We did not observe a relationship between metabolic imaging at baseline or 3 months and overall survival. This could be due to limited patient numbers or collinearity with extent of resection. Another limitation of our study is a lack of molecular markers like MGMT promoter methylation and IDH mutation status due to the era of treatment. It would be interesting to note if MGMT methylation was associated with MTV response as it has been associated with change in standardized uptake.46

Conclusions

The majority of patients with apparent GTR of newly diagnosed GBM have measurable postoperative MTV, and total and persisting MTV volumes 3 months post-CRT were the only imaging predictors of PFS in our study.

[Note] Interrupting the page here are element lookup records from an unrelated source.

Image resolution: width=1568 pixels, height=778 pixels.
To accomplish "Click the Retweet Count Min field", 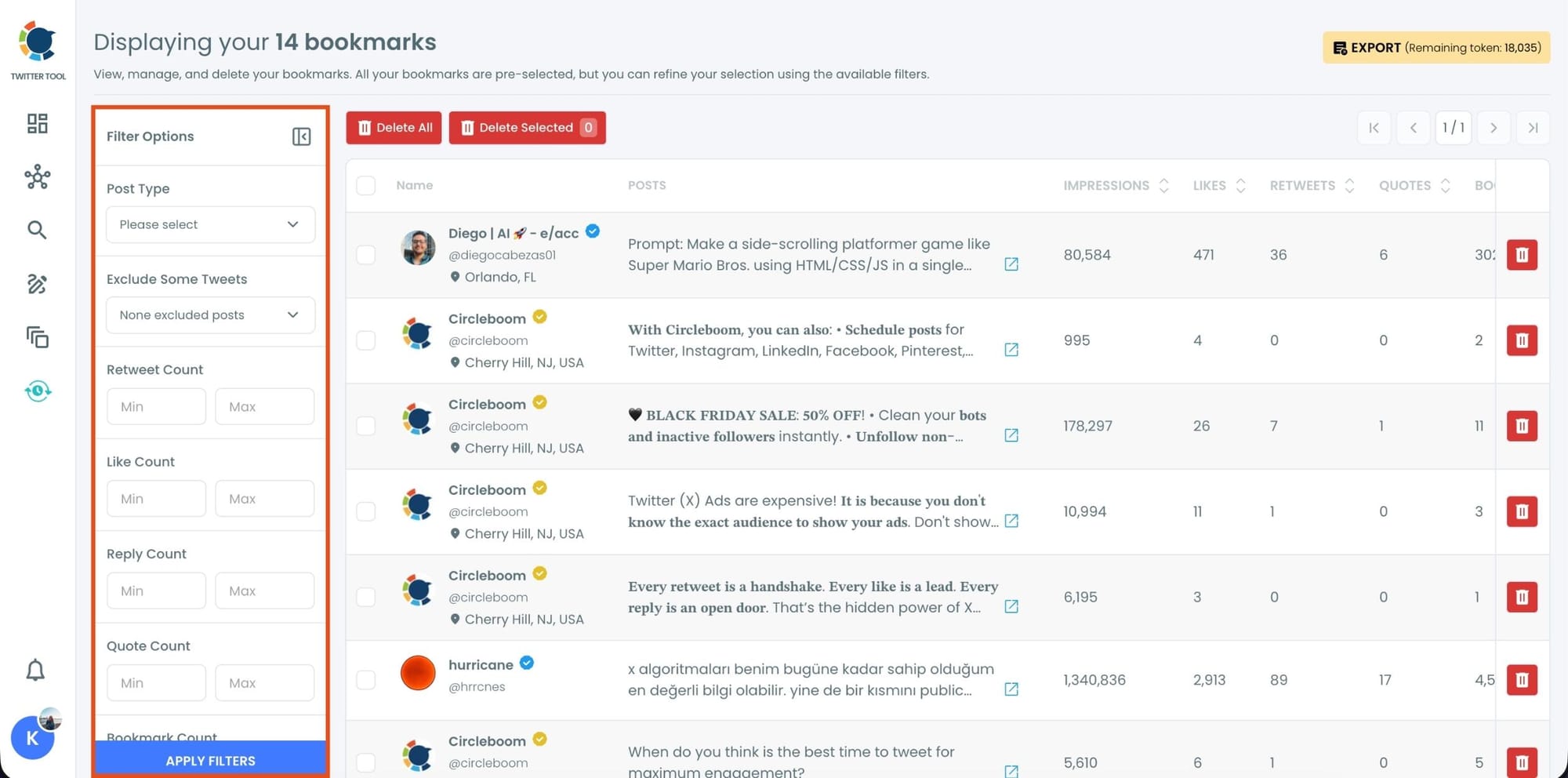I will [x=156, y=407].
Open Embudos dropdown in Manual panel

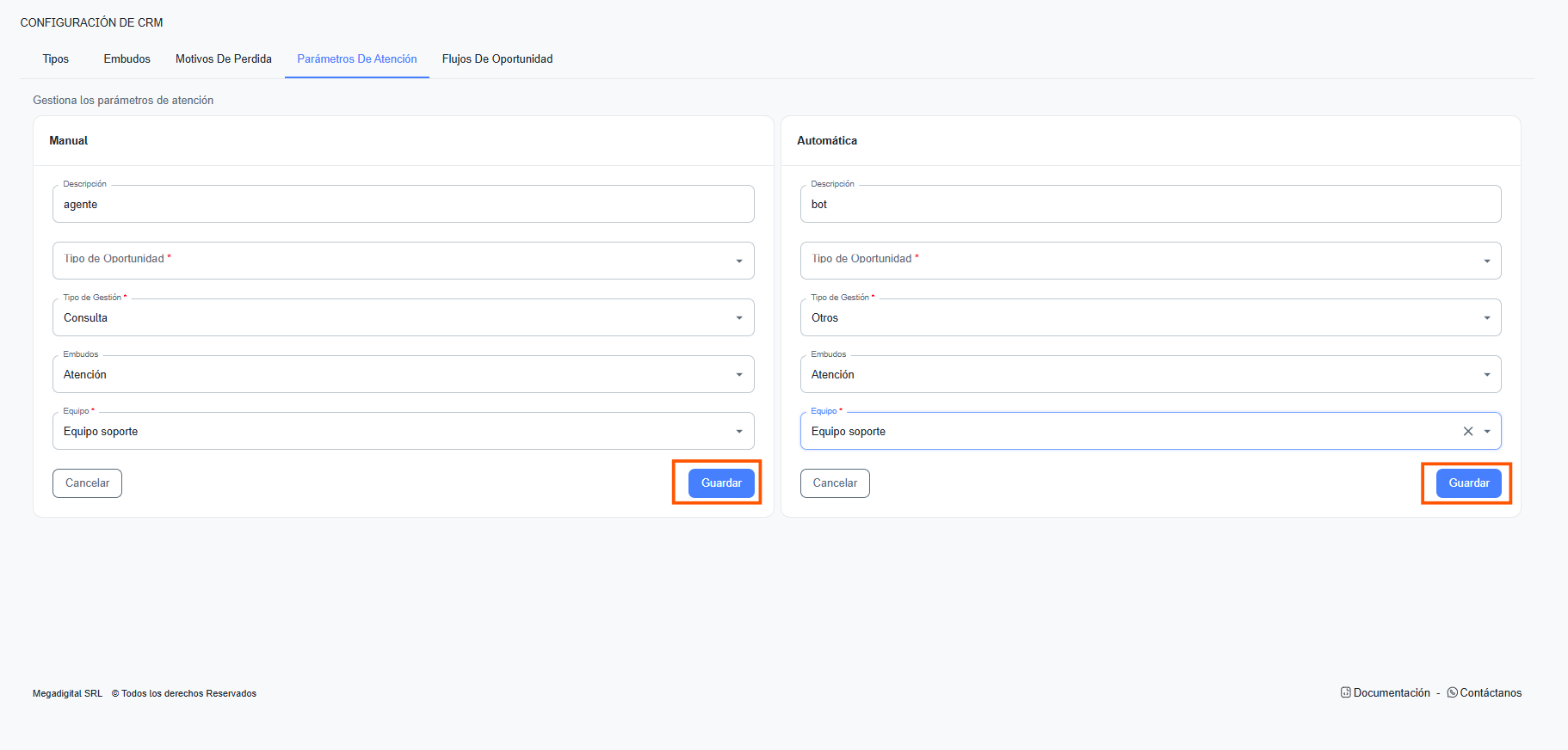click(x=738, y=375)
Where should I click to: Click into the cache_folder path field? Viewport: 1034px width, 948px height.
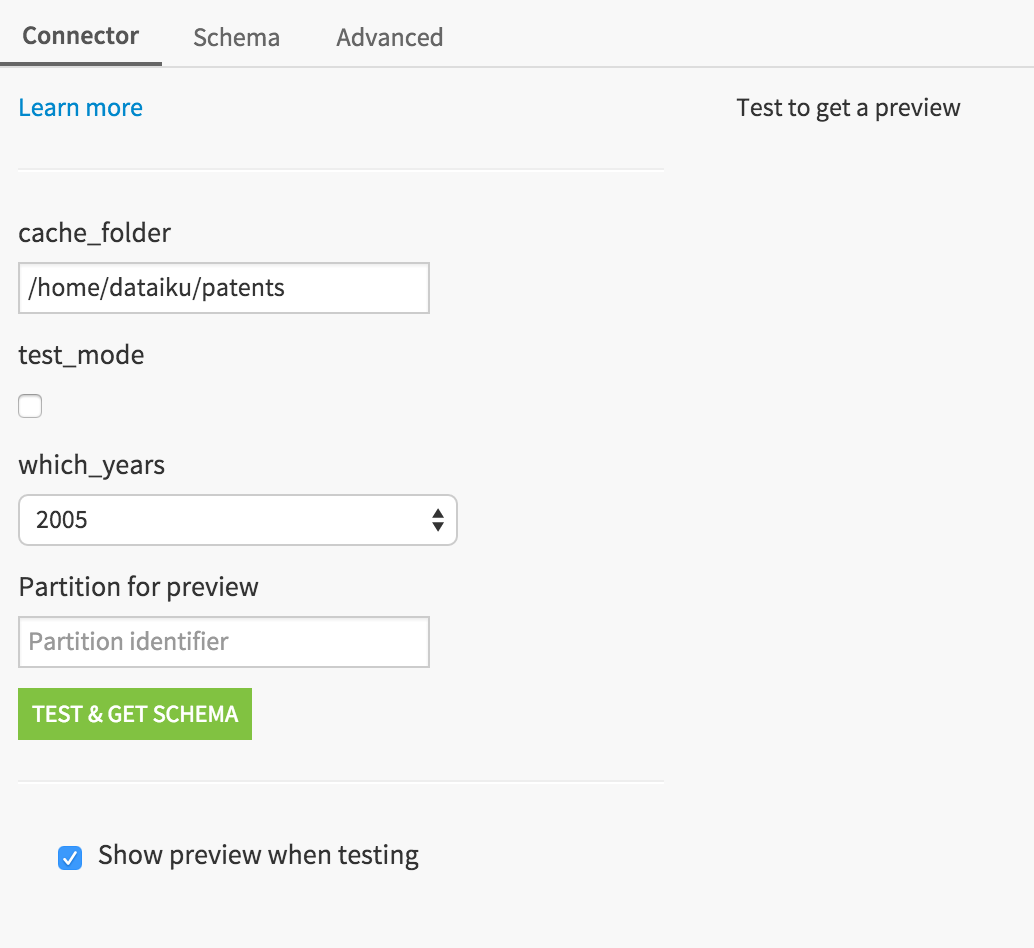click(224, 288)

In particular, the persistent MET-PET subvolume is the strongest predictor for localizing tumor recurrence, and additional advanced imaging strategies should be investigated to identify whether these highest-risk tumor subregions can be identified before and during treatment for adaptive radiation therapy strategies and prognostication during and after CRT.

Footnotes

Sources of support: This study was funded in part by the National Institutes of Health P01 CA059827.

Disclosures: No authors have pertinent conflicts of interest to disclose.